Amp beats Cosyra on zero-setup routed models, a genuinely free daily allowance, model-quality routing, and Sourcegraph's large-codebase pedigree. We ship a managed cloud terminal and we still think Amp is an excellent agent for the right person. Here's where it's the better pick, with the receipts.
- Zero key or account juggling. Amp routes frontier models out of the box; there's no provider account to create and no key to paste. For someone who doesn't want to manage API keys at all, that is genuinely less friction than BYOK, and it's a real advantage Cosyra doesn't match — we hand you a key prompt, Amp hands you a working agent.
- A real free daily allowance. Per ampcode.com/chronicle, Amp offers $10/day across any mode, ad-free since 2026-03-30. That's a lower barrier to first use than a trial-then-subscription, and it renews every day. If you want to try an agent for free indefinitely at low volume, Amp's model fits better than ours.
- Model-quality routing. Amp actively selects deep, smart, and rush models per task, per its manual. Cosyra hands you a shell and you run whatever CLI and model you like, which is more control and more setup. If you'd rather the tool decide, Amp decides well.

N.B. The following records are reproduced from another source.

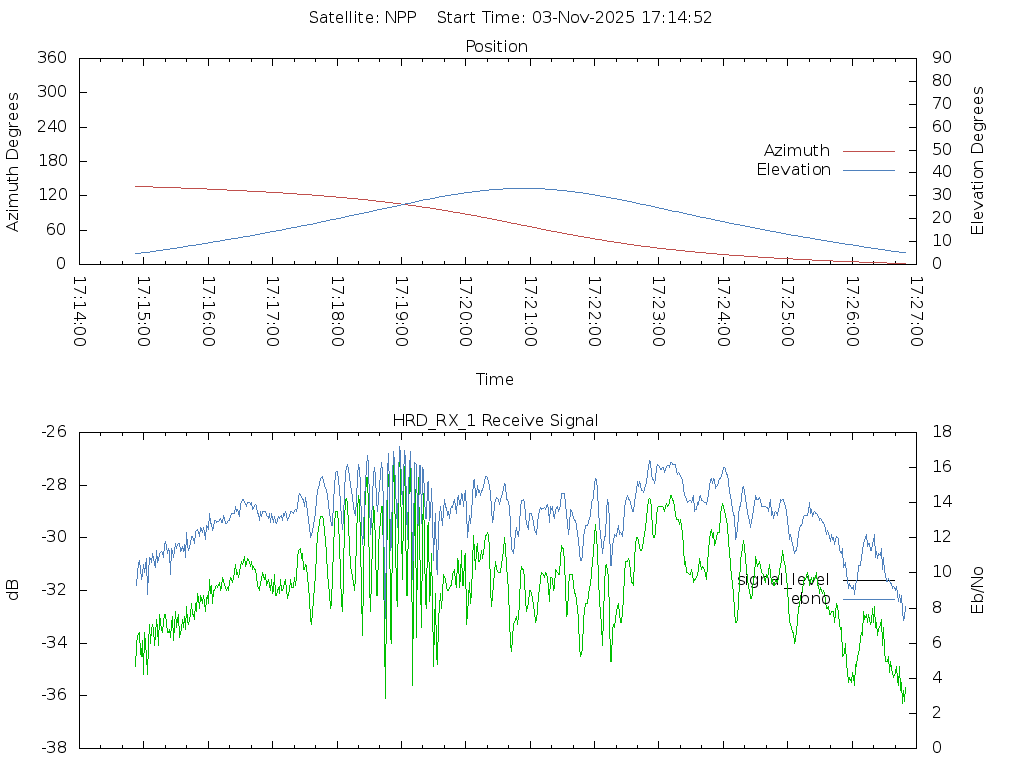Screen dimensions: 1024x768
Task: Click the -38 dB tick label
Action: click(x=53, y=748)
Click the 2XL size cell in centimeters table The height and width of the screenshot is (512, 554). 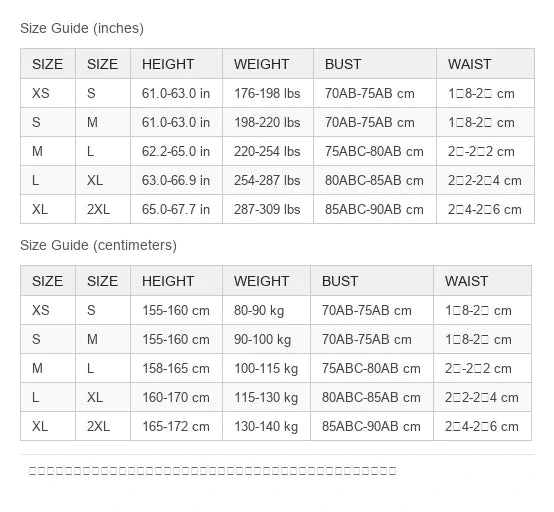pos(103,426)

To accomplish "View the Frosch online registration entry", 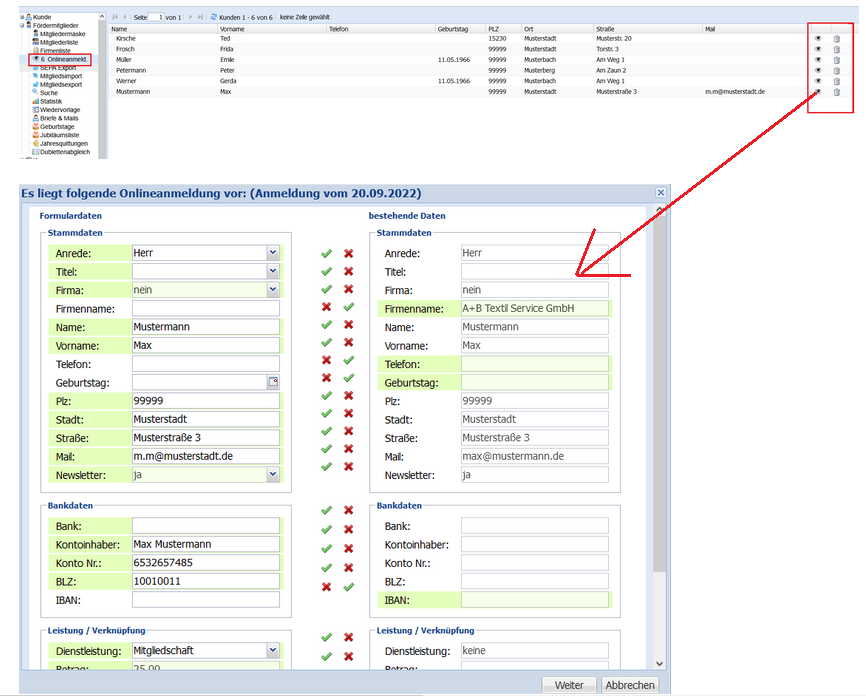I will point(818,49).
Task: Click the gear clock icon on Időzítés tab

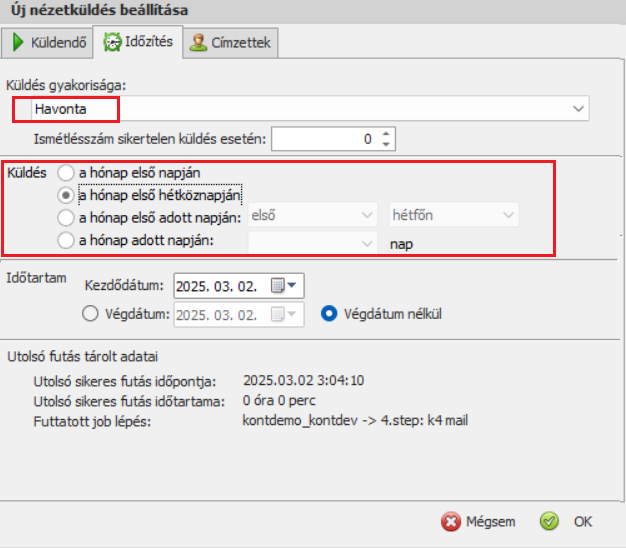Action: pos(112,43)
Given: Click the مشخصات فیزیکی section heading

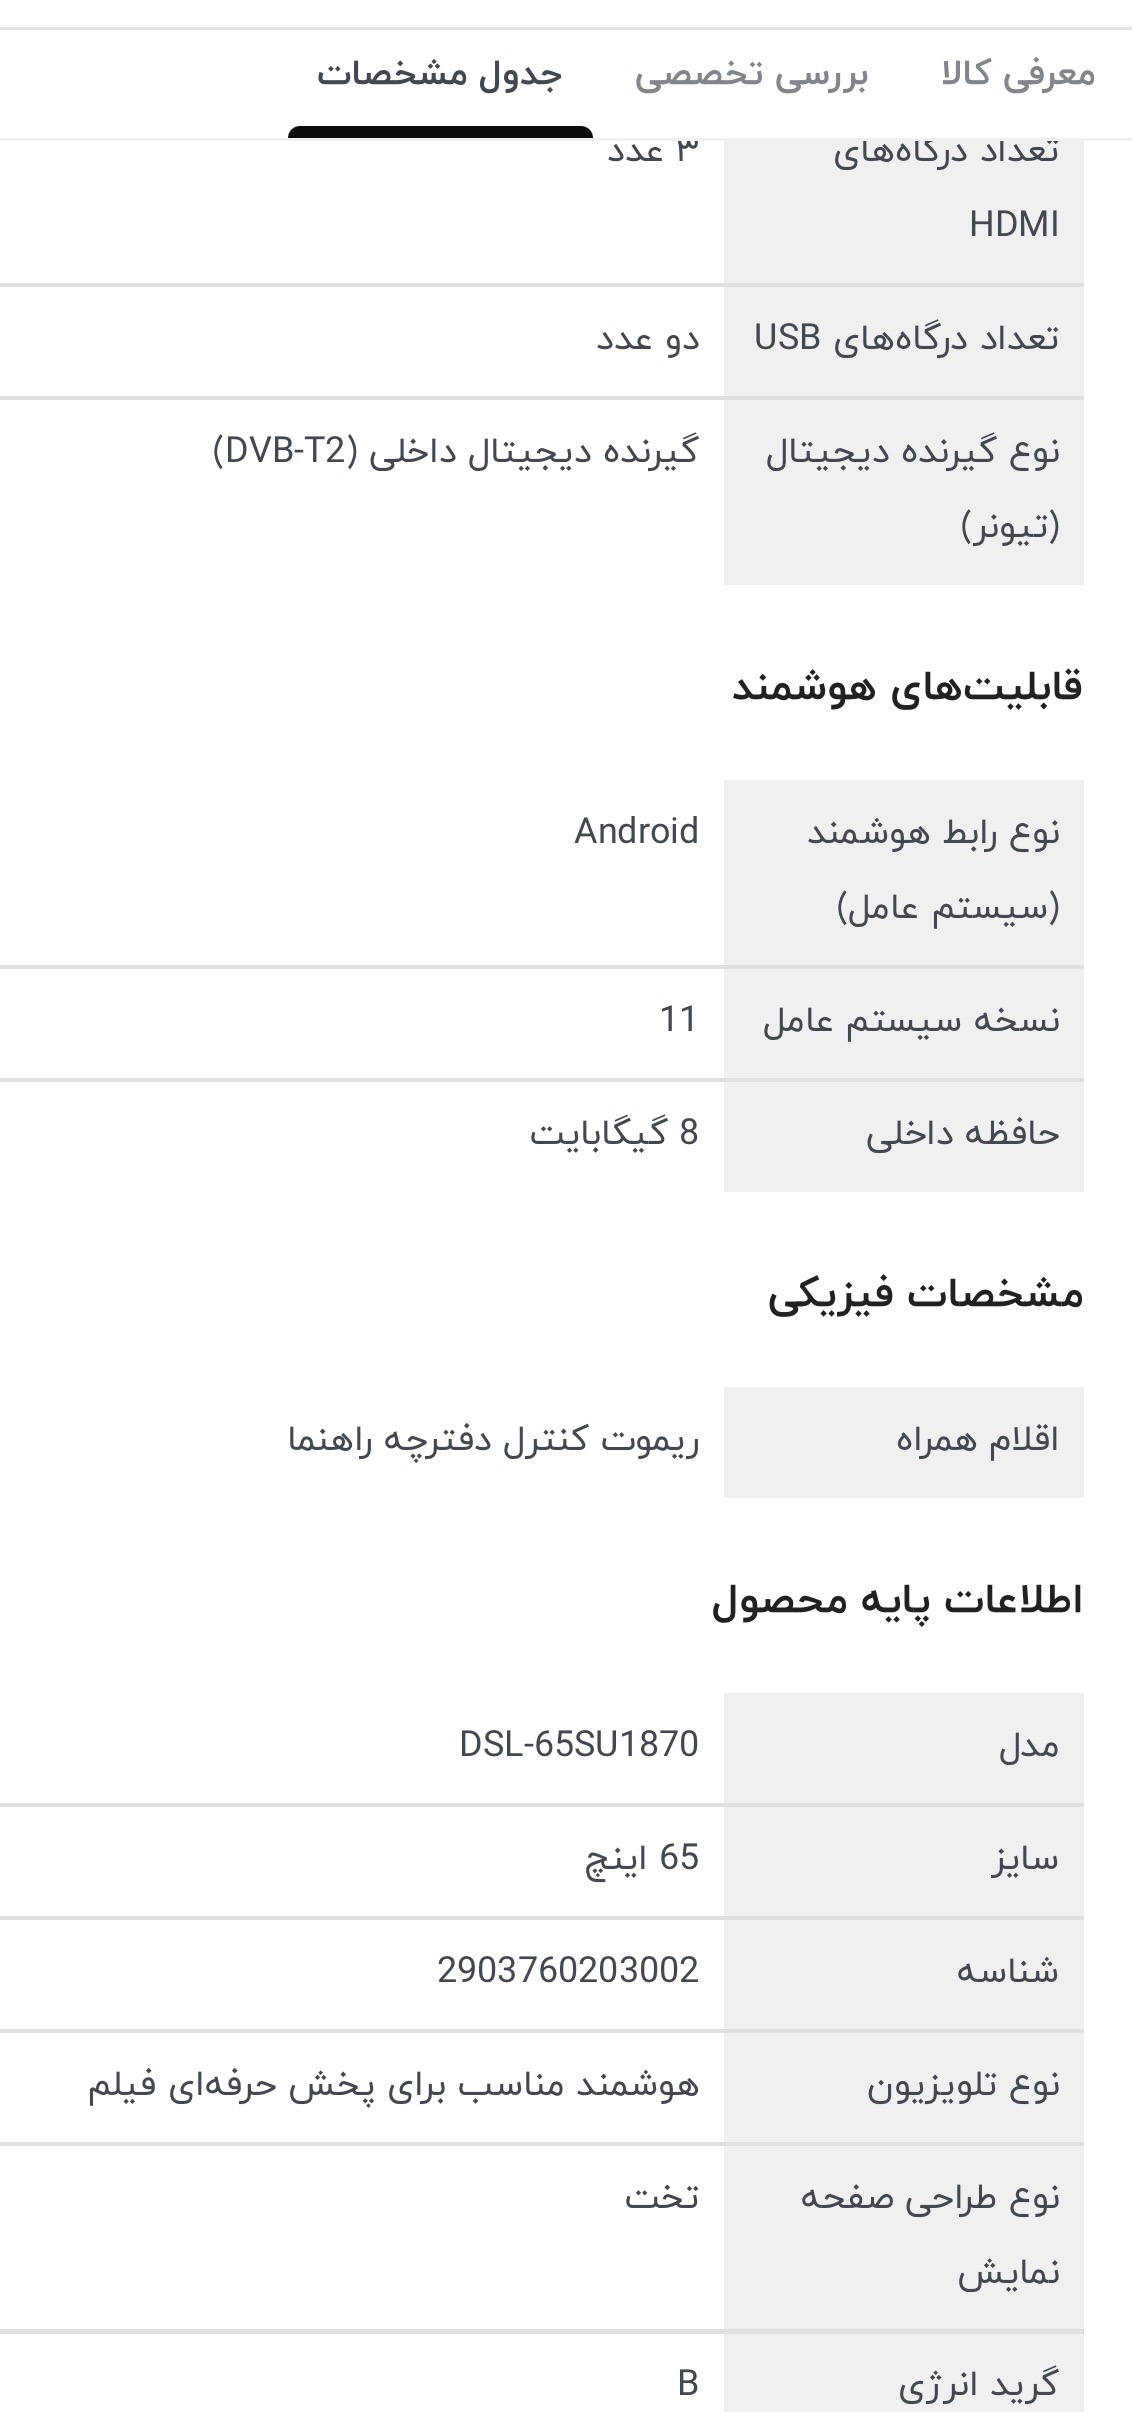Looking at the screenshot, I should (x=925, y=1295).
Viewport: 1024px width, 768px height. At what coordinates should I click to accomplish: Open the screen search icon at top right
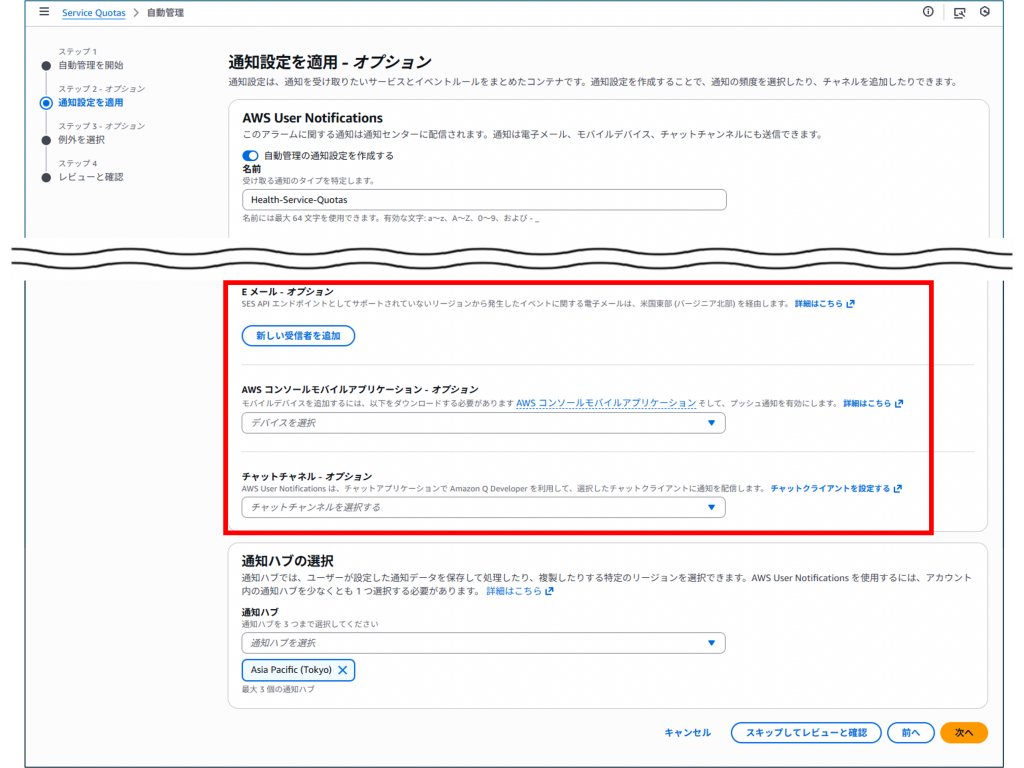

- Sourcegraph's code-search DNA. Large-codebase context and navigation is Sourcegraph's historical strength, and Amp inherits it. On a sprawling monorepo that pedigree shows.
- Cross-surface continuity for desk users. Start on the desktop CLI, glance at or steer progress from a phone browser. If you already keep a machine awake, that hand-off is a legitimately useful mobile story, just a different one from ours.
Where does Cosyra beat Amp?
Cosyra beats Amp on running on an actual phone, BYOK and provider choice, a persistent cloud workspace that follows you across devices, and not needing you to keep a machine awake. The trade-off for "routed models with no setup" is that the CLI runs on a desktop, and the phone only watches it. We'd rather be the machine for you.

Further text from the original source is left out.